As buscas por NFT dispararam no Google a partir de meados de fevereiro e mantêm-se em alta desde então. No dia 22 de março, o CEO do Twitter, Jack Dorsey, entrou na onda e vendeu na forma de NFT seu primeiro tweet, publicado 15 anos atrás. O direito de propriedade sobre a sequência de 20 caracteres custou ao comprador US$ 2,9 milhões (R$ 15,4 milhões).
No fim de abril, a imagem de um meme conhecido como “Disaster Girl”, que mostra uma menina sorrindo para a câmera diante de uma casa em chamas, foi vendida por quase US$ 500 mil (quase R$ 2,7 milhões) pela própria protagonista da foto, Zoe Roth.
A moda chegou à cerimônia de entrega do Oscar 2021, quando o kit de brindes entregue aos indicados para as categorias de melhor ator, atriz e diretor incluiu um NFT de uma escultura digital do rosto do ator Chadwick Boseman, indicado ao prêmio após sua morte.
Ainda em abril, a Binance, maior bolsa de criptomoedas do mundo, anunciou que vai lançar um marketplace de NFTs até junho. E, em 11 de maio, a plataforma de comércio digital eBay anunciou a abertura de um espaço para compra e venda dos colecionáveis digitais.

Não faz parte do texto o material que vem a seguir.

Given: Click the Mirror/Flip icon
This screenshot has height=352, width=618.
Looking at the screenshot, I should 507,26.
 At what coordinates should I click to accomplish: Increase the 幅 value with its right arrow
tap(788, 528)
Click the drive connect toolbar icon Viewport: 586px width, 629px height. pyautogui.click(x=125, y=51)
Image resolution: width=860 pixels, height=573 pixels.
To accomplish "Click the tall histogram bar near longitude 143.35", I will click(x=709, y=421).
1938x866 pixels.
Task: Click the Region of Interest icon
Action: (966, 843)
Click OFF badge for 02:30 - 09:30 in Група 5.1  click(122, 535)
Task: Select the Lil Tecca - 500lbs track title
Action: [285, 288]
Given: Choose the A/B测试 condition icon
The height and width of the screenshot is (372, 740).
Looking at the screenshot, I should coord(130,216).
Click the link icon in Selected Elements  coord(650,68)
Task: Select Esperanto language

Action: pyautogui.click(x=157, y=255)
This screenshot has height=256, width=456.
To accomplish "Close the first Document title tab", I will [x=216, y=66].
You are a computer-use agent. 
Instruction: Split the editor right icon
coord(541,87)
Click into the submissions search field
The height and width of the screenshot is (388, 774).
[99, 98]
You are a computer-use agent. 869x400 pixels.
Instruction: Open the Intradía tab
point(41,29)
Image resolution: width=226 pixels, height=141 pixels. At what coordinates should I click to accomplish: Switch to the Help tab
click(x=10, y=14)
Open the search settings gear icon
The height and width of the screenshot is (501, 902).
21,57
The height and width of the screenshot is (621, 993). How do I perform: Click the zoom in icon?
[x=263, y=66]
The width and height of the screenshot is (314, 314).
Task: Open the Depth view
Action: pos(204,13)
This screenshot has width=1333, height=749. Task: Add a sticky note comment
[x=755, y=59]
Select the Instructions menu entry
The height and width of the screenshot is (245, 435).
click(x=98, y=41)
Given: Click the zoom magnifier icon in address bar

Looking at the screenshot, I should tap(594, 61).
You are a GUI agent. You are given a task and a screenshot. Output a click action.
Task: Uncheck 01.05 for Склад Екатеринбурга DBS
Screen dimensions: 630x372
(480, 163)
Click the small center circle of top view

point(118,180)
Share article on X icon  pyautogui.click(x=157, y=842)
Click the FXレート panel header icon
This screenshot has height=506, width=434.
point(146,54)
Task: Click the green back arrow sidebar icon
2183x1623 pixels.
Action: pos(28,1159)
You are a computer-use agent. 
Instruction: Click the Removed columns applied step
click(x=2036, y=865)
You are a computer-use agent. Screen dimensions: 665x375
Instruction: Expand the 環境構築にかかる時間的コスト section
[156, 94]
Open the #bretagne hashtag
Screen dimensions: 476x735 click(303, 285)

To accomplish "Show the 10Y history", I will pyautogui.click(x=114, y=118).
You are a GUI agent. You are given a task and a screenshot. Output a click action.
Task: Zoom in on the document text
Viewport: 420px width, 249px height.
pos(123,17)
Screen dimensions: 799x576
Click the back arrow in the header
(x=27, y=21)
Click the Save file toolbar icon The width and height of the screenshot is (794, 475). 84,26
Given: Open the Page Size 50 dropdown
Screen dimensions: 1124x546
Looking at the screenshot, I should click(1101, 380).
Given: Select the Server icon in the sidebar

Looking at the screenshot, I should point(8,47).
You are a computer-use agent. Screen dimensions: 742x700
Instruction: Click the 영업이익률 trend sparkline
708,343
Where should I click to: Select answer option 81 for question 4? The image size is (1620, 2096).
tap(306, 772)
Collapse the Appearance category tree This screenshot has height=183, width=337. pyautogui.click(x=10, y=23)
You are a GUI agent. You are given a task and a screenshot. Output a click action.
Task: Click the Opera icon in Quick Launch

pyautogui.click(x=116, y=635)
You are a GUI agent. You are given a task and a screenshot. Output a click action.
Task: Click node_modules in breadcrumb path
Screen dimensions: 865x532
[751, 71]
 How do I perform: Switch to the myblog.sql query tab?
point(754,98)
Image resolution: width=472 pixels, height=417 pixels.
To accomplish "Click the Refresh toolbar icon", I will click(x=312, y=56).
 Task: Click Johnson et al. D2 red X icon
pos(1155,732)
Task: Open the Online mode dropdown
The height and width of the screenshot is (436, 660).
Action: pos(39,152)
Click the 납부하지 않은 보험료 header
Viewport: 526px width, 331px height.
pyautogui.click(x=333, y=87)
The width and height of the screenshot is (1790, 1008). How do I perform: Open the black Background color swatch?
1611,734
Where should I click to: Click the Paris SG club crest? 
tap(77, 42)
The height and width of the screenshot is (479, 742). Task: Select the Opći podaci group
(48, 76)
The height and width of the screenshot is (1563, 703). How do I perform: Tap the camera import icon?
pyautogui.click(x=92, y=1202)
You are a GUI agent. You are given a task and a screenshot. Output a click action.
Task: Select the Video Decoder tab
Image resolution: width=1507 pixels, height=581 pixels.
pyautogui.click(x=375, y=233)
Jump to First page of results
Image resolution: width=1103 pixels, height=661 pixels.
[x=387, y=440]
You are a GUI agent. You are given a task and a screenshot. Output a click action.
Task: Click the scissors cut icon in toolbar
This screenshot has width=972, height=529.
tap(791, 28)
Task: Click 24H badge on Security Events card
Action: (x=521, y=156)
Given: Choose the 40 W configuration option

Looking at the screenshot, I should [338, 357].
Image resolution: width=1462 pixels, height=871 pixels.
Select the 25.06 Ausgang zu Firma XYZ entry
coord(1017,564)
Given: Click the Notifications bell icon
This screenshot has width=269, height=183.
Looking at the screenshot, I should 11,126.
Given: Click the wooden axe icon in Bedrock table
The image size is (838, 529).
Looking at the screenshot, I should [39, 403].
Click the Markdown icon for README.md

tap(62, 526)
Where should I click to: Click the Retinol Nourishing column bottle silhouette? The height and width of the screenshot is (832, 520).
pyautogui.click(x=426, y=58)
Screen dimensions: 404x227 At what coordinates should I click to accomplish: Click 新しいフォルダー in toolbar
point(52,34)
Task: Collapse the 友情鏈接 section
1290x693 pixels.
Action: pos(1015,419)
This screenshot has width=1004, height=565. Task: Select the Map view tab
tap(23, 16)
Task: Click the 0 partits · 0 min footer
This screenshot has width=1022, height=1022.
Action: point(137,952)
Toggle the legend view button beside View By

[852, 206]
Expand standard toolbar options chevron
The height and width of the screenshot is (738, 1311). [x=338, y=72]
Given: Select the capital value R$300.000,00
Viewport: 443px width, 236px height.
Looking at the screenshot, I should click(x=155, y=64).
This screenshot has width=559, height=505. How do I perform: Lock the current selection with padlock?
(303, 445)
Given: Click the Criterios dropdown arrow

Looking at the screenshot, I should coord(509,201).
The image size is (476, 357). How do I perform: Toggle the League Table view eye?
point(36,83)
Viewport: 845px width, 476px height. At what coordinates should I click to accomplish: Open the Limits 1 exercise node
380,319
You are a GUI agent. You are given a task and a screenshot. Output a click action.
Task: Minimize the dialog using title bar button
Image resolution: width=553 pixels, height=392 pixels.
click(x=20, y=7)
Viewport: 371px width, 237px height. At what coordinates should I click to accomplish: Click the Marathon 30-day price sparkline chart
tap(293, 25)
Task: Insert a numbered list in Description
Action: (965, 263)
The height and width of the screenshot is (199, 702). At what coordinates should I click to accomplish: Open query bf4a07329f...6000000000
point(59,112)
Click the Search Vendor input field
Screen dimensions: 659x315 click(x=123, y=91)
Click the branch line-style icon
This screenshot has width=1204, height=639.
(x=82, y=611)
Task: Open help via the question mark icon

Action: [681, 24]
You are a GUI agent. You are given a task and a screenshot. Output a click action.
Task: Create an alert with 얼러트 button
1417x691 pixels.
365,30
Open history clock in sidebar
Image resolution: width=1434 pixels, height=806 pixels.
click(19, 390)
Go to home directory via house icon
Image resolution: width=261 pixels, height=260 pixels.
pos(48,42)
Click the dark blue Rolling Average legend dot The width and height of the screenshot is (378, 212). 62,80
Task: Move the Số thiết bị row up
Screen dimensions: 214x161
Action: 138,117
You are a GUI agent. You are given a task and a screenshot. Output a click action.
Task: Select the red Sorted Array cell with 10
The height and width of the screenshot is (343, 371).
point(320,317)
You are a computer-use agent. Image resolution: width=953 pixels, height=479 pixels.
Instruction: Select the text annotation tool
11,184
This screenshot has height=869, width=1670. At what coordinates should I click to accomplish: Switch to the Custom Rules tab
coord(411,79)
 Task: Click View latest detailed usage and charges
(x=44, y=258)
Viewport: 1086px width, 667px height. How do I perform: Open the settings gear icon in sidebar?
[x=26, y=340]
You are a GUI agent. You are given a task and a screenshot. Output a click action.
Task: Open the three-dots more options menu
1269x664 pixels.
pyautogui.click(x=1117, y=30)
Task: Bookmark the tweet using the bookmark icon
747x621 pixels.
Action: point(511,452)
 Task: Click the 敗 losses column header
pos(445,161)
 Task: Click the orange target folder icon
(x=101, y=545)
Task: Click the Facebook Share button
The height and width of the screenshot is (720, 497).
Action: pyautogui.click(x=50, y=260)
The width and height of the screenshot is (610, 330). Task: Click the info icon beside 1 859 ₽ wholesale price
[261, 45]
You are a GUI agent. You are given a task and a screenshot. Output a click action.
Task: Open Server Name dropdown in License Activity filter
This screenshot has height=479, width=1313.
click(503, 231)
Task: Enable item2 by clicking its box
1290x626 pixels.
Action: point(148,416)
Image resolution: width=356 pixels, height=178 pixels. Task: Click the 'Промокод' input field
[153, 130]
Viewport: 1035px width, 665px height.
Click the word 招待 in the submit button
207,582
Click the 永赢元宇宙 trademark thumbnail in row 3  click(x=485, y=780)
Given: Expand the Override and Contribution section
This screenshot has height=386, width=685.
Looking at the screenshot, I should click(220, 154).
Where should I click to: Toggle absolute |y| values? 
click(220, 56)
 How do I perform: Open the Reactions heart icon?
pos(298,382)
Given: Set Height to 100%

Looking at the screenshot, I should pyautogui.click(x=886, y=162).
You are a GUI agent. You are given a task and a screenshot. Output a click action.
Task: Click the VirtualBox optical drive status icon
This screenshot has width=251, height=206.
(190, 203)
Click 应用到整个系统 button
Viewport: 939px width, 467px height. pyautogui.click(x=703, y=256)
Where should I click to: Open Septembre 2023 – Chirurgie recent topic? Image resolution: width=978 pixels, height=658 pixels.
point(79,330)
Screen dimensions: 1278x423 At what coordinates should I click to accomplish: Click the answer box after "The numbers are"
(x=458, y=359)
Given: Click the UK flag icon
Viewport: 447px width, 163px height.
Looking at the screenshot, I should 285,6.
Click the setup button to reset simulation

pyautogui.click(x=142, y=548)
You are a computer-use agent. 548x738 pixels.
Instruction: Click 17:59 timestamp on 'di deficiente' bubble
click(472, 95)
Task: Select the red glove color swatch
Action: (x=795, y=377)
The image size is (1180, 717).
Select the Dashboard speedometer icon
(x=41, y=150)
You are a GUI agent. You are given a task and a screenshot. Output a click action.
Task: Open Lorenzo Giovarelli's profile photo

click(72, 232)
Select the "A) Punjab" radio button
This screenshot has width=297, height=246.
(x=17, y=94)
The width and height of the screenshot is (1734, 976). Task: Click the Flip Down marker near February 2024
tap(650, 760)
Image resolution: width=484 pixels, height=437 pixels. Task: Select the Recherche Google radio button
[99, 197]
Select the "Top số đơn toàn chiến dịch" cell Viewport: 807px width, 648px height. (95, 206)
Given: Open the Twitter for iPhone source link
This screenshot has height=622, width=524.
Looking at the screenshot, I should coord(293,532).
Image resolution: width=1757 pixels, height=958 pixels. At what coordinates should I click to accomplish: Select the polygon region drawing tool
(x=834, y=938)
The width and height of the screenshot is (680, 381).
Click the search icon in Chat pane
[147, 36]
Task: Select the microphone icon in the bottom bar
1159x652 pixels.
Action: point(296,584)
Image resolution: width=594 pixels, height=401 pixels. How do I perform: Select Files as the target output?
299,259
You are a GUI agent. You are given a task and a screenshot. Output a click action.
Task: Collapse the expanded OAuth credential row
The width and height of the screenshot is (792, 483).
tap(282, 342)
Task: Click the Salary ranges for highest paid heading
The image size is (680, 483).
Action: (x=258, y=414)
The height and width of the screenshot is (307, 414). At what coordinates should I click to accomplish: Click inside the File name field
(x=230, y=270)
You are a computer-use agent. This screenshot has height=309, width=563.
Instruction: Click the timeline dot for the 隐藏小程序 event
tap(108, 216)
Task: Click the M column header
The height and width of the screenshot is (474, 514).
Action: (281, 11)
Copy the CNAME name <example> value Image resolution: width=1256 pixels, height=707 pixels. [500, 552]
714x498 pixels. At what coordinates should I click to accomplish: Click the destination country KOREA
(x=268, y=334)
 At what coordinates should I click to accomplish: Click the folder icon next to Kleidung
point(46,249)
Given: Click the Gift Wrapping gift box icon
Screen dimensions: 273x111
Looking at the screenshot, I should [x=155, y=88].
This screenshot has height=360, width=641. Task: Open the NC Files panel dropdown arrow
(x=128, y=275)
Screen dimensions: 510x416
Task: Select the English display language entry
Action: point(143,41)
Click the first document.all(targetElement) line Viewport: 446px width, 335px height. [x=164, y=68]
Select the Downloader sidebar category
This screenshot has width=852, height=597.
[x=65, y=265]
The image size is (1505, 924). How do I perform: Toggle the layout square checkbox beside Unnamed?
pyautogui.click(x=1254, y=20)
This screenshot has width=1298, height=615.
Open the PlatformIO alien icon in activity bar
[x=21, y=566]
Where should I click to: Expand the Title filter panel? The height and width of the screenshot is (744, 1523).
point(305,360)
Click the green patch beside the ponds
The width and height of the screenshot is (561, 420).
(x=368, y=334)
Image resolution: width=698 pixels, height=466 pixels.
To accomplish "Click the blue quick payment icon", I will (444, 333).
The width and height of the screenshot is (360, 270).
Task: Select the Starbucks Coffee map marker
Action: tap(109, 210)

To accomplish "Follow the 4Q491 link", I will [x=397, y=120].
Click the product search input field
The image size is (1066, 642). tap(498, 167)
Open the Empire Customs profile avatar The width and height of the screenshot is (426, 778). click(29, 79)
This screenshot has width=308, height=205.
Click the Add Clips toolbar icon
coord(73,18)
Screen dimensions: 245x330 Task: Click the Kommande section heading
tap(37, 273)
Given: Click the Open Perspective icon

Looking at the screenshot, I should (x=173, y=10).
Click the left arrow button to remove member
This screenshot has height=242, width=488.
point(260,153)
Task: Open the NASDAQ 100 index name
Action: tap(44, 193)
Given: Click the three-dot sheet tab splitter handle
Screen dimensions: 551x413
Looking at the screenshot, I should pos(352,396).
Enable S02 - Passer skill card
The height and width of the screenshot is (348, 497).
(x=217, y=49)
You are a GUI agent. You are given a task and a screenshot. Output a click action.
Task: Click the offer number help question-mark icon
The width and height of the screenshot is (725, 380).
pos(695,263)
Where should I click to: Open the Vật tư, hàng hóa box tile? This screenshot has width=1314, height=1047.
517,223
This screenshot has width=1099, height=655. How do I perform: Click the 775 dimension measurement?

“Da mesma forma que a publicação digital trouxe mais exposição para os escritores, os colecionáveis digitais trazem maiores oportunidades para artistas e criadores. Pretendemos dobrar essa ideia – combinando o alcance global do eBay com o princípio de que qualquer um pode encontrar quase tudo em nossa plataforma”, declarou em um comunicado o vice-presidente e gerente geral do eBay, Jordan Sweetnam.
Há uma bolha em formação?
O maior volume de transações de tokens não fungíveis tem ocorrido na Ethereum, uma blockchain que permite a programação de quaisquer tipos de aplicações. A disparada na quantidade e no valor das transações de NFTs logo chamou a atenção do mercado.
A movimentação na rede fez com que o ether, criptomoeda nativa do Ethereum, valorizasse quase 600% em 2021, até a imposição de restrições a criptoativos pela China na última semana, quando se retraiu mais de 30% em dois dias.
O fluxo de transações de NFTs seguiu um padrão típico de formação de bolha. E, de fato, depois da disparada dos primeiros meses de 2021, o número de vendas semanais dos tokens caiu de 48 mil no início de março, pico das negociações, para pouco mais de 12 mil em meados de maio, segundo o site NonFungible, que monitora o mercado global de tokens não fungíveis.
Para Chagas, no entanto, a essência do que caracteriza os NFTs não permite classificar o comportamento como o de formação e estouro de bolha, como ocorreu com diversas criptomoedas nos idos de 2017. Ele destaca que, ainda comparando a bens físicos não fungíveis, quem adquire uma obra de arte não tem interesse especulativo.
O argumento é que, diferentemente do que ocorreu com o mercado de tulipas no século 17 e de ações de empresas ponto com nos anos 2000, por exemplo, a escassez é a essência do que caracteriza cada NFT, uma vez que cada produto é único.
“Comprar NFT é ter um ativo individual exclusivo. Se alguém adquiriu NFTs visando somente revendê-los para ter retorno financeiro, está cometendo um erro”, argumenta o analista da Blockchain Academy. “Existe um apelo emocional na aquisição. Para mim, a arte que foi vendida por US$ 69 milhões pode não valer, mas para outras pessoas, não tem preço.”
Bernardo Quintão, head de inovação do Mercado Bitcoin, concorda. “É normal, no começo de um mercado, a gente ver oscilações tanto para cima, no momento em que muita gente vê potencial, quanto para baixo, de fim de euforia, até que você tem uma nova alta quando um desenvolvimento da tecnologia.” Ambos avaliam que a novidade que os NFTs trazem não é uma nova alternativa de investimento, apenas um novo mercado.
Mais do que colecionáveis, a tecnologia já tem sido utilizada para registro de ingressos para shows e eventos, por exemplo. Com um NFT, é possível garantir de forma mais segura a autenticidade e a propriedade de um bilhete digital. “Depois que passa a onda, o que fica é o avanço tecnológico. Vejo oportunidades incríveis”, diz Chagas.